Pixel coordinate grounding data
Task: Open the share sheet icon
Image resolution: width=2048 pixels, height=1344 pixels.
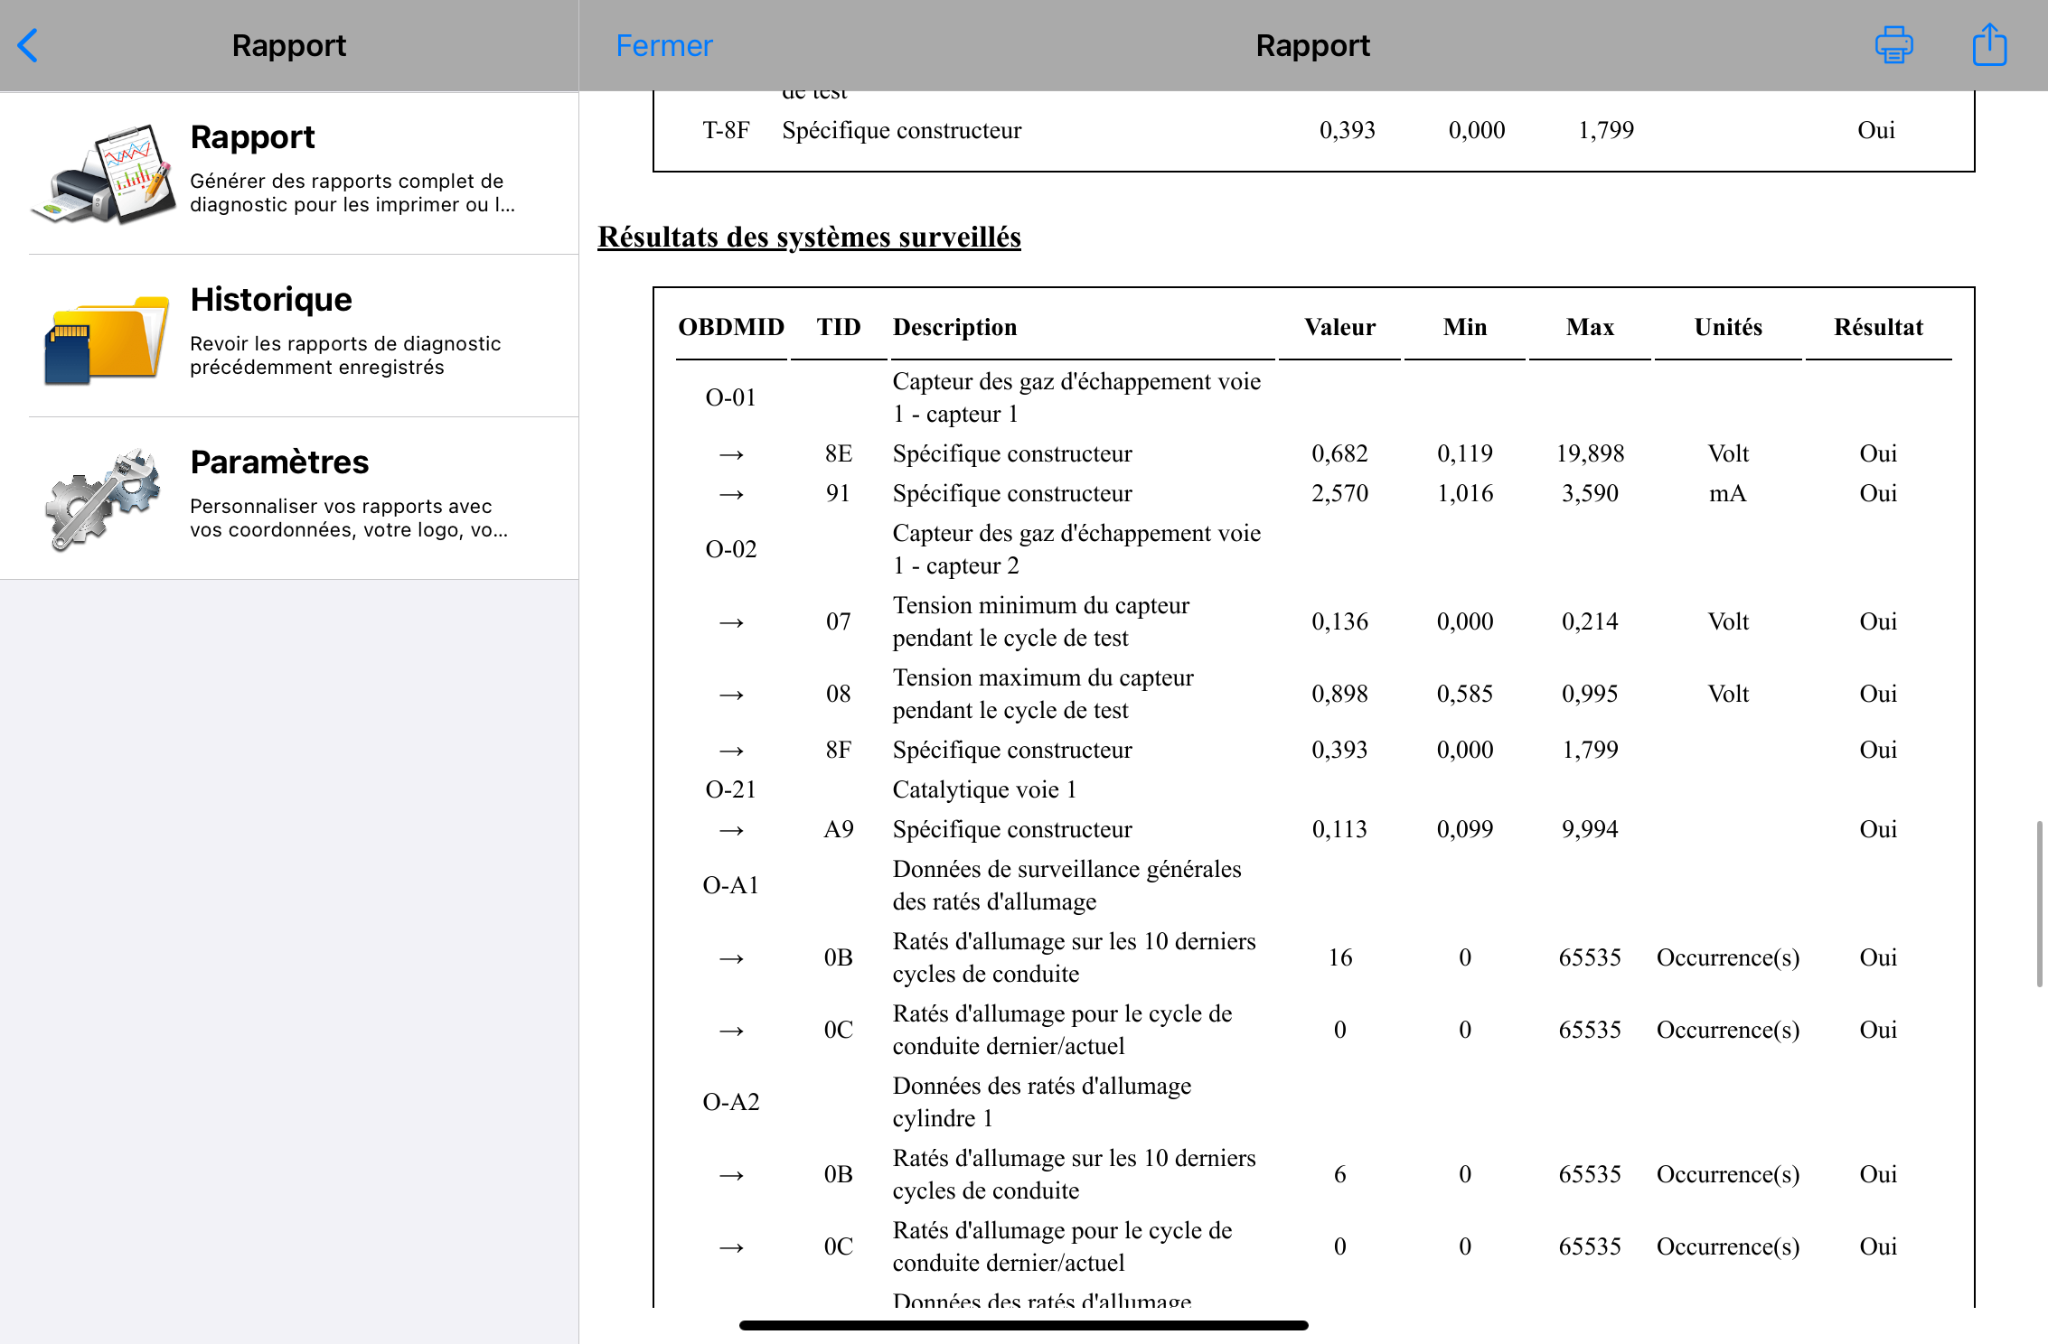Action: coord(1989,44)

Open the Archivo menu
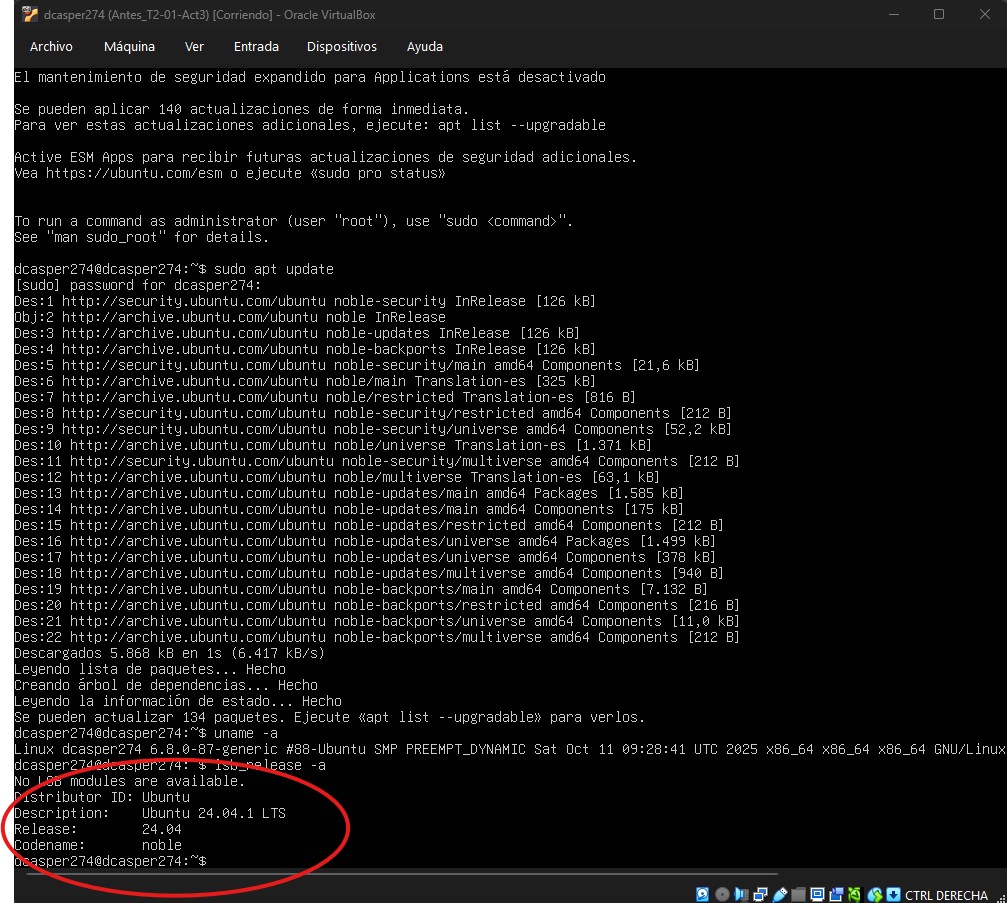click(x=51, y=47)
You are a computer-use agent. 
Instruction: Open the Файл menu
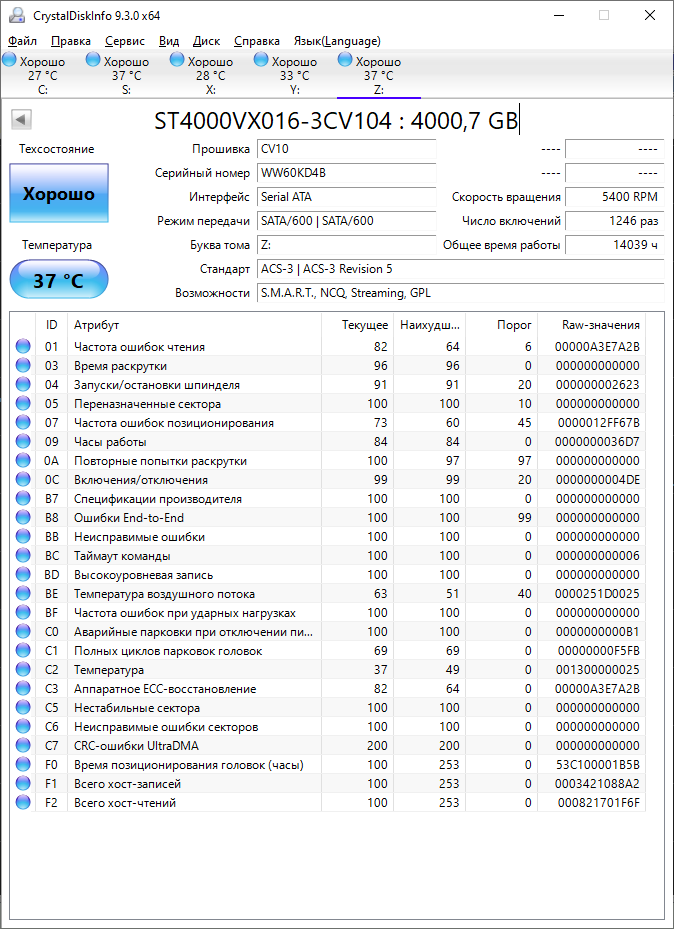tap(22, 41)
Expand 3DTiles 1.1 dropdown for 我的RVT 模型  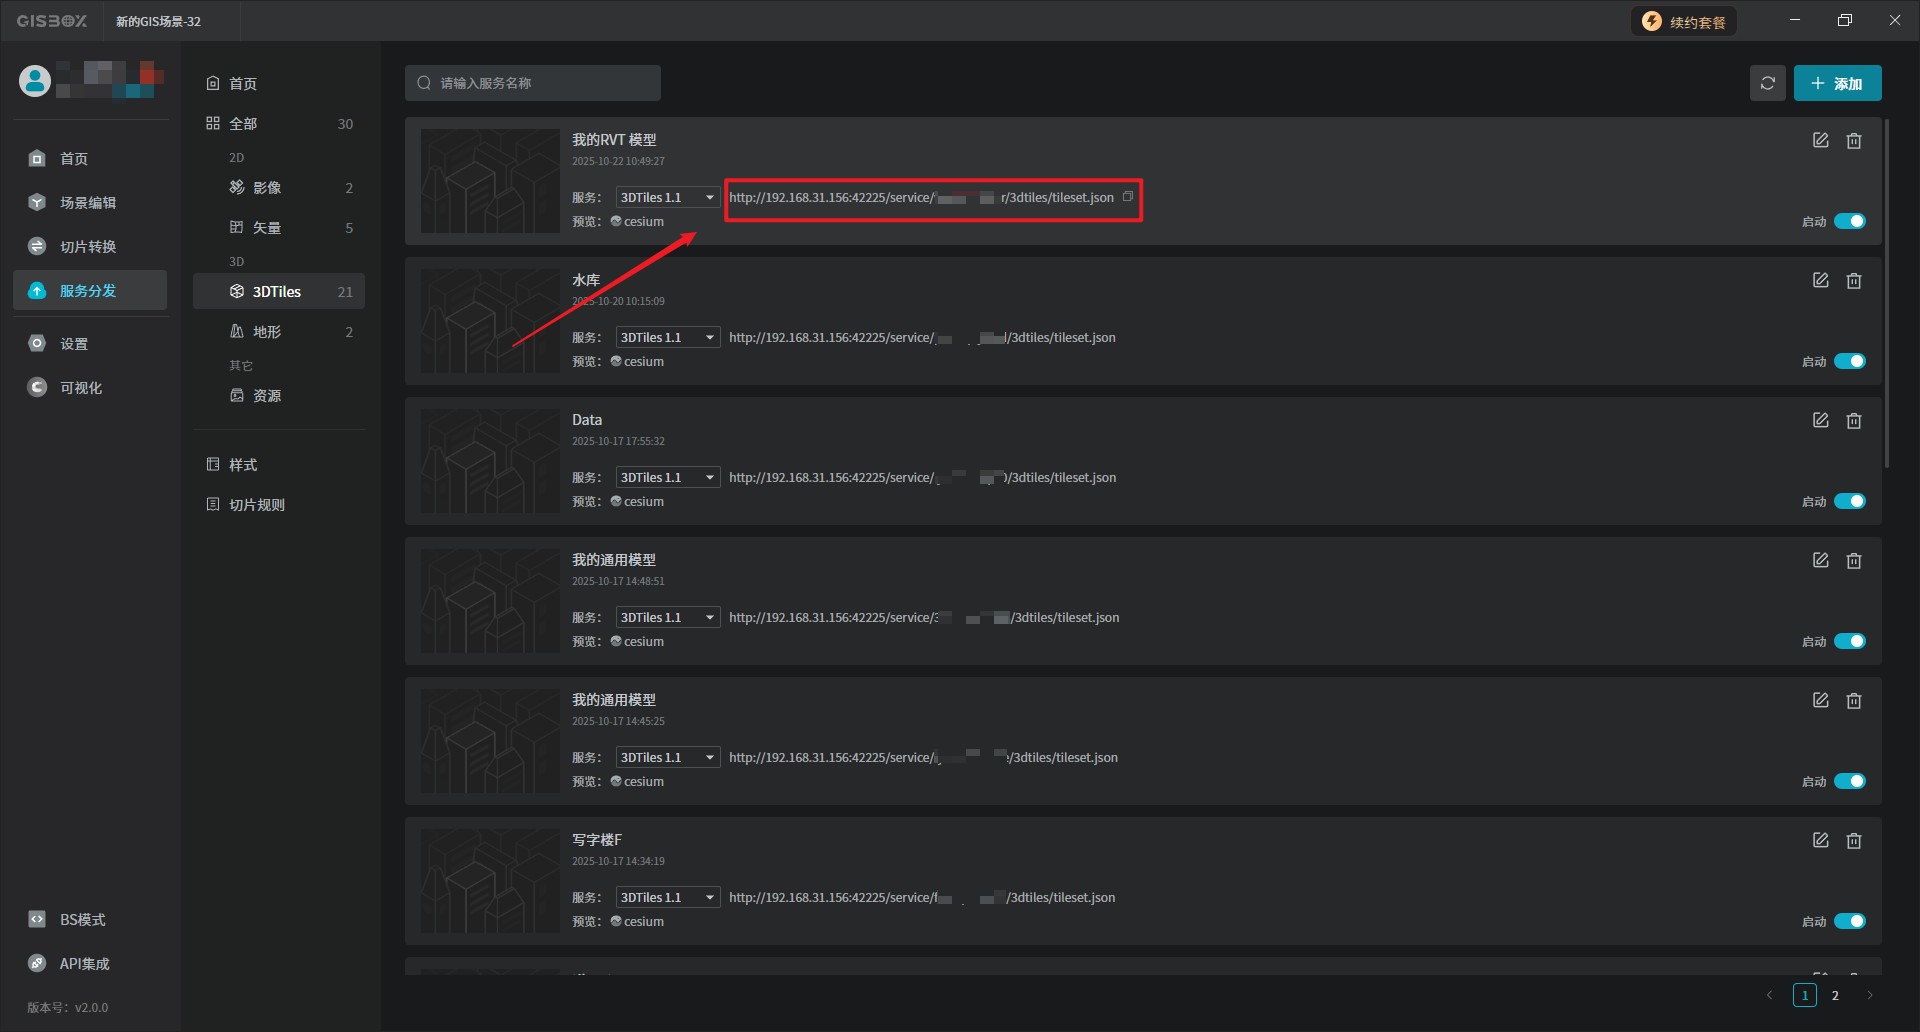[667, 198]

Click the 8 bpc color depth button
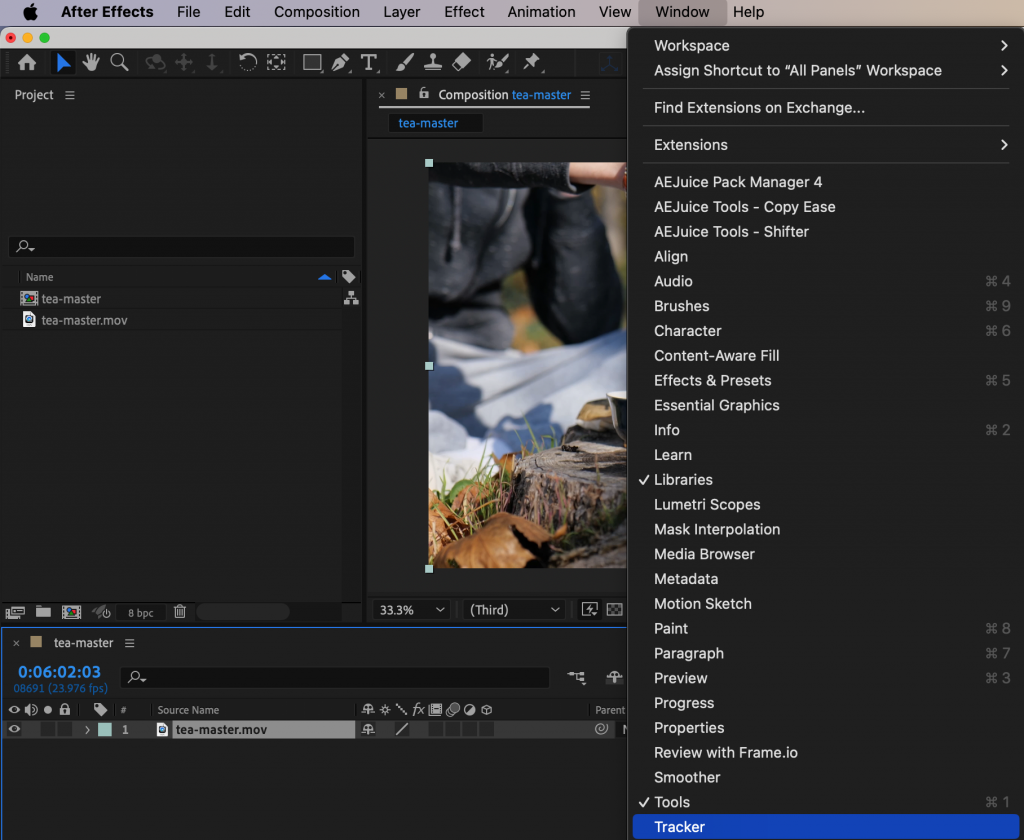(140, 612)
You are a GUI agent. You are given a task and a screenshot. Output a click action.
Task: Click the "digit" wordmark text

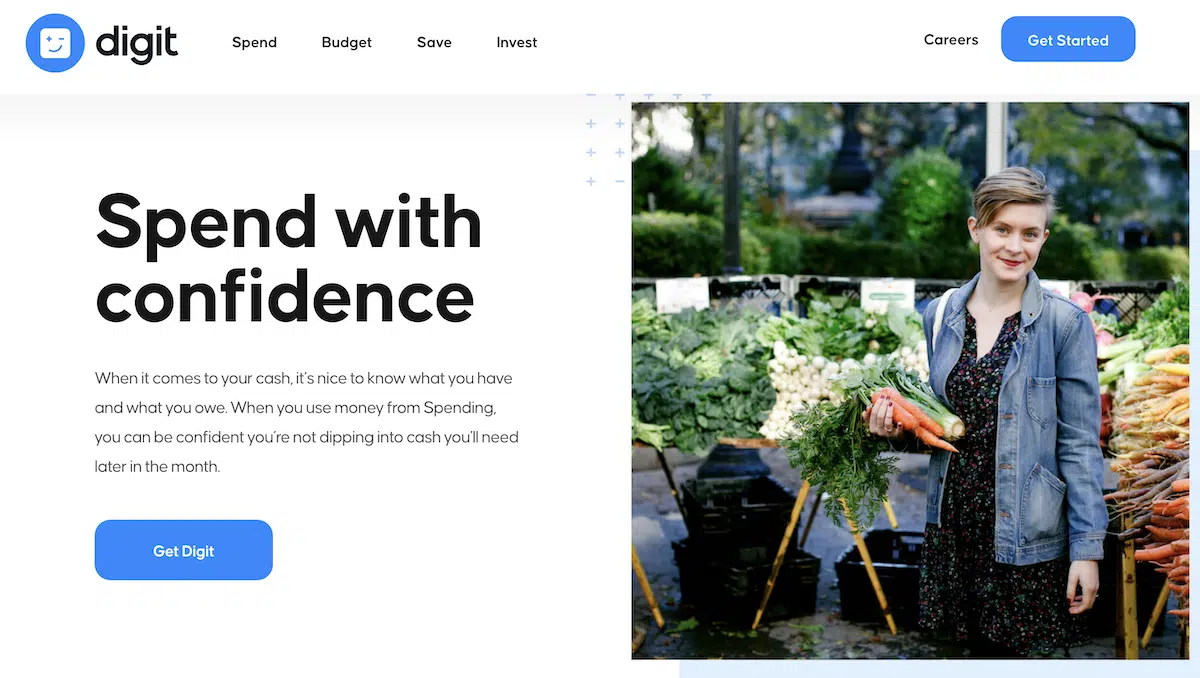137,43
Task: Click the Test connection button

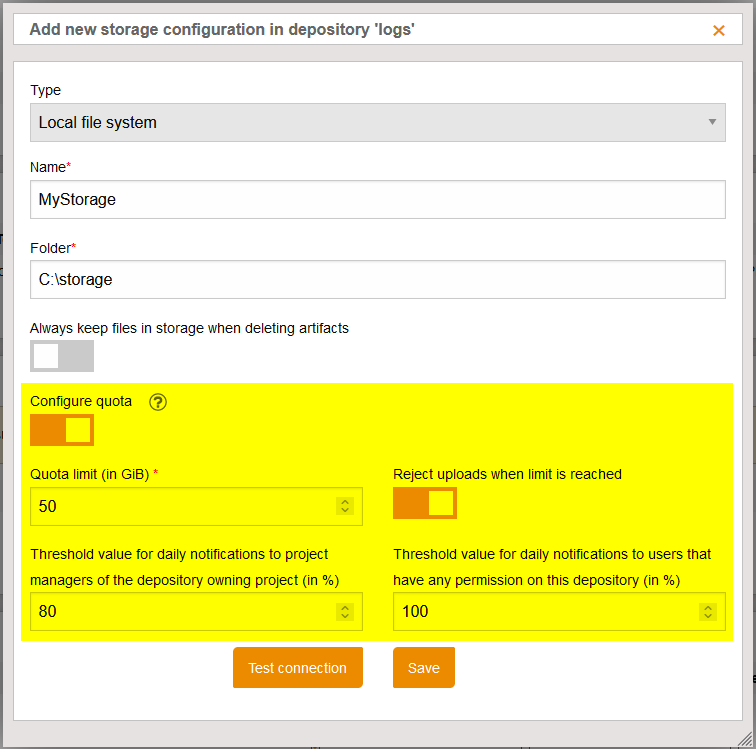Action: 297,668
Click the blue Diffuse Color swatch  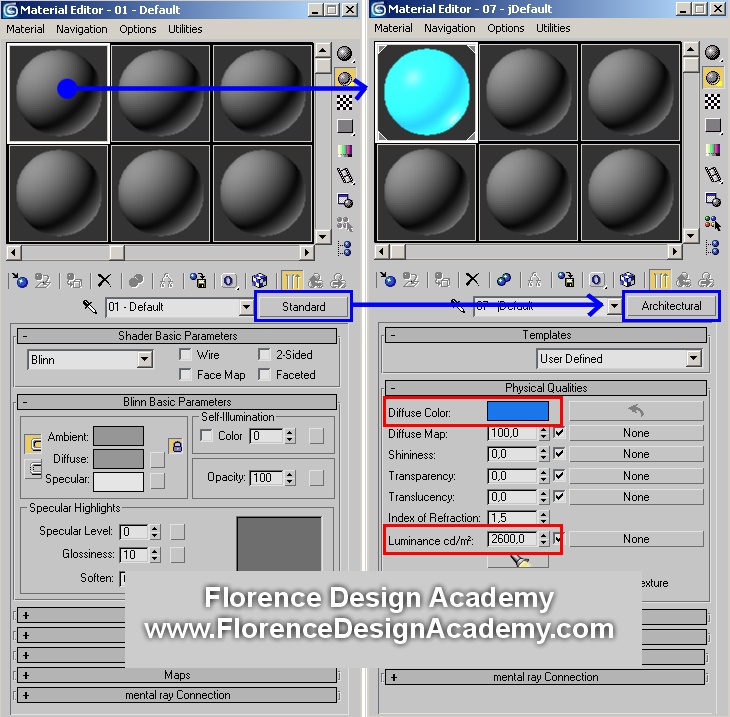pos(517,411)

[EXERCISE GOAL]: Nothing is wanted except the number of lines in the entries above that include the word "agent".

[WORKED SOLUTION]: 2